» **WHAT TO DO**
Copy out the records exactly as they appear, from their first line through the line containing "will (103, 122).", with both of those lines included.

» **WORKING DATA**
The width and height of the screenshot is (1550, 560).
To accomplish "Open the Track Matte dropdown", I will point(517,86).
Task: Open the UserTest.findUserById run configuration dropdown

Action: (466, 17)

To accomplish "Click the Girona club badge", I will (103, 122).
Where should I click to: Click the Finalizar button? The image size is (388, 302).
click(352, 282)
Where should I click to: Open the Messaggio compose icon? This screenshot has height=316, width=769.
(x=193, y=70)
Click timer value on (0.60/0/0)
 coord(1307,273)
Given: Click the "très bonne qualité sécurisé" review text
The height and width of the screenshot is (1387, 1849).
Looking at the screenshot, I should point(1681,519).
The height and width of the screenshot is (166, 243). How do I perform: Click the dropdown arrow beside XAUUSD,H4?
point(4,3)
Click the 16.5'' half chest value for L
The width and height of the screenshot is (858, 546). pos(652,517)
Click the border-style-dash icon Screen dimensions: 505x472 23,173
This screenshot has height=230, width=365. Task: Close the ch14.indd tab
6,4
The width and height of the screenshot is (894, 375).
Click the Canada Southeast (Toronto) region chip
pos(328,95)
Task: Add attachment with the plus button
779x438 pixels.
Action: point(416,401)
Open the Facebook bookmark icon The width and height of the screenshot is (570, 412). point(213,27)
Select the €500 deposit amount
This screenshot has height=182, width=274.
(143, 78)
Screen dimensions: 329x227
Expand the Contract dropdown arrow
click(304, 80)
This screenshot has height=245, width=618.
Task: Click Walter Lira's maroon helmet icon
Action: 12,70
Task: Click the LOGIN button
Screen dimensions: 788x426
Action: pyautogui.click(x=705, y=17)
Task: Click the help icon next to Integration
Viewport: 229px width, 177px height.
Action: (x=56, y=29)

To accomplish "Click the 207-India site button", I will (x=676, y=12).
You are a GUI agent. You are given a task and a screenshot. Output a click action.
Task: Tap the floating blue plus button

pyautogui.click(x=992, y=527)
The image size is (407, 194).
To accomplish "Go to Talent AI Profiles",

» **EXERCISE RESULT**
The width and height of the screenshot is (1550, 560).
To accomplish "Open the Track Matte dropdown", I will point(517,86).
Task: Open the UserTest.findUserById run configuration dropdown

Action: (466, 17)

To accomplish "Click the Girona club badge", I will (103, 122).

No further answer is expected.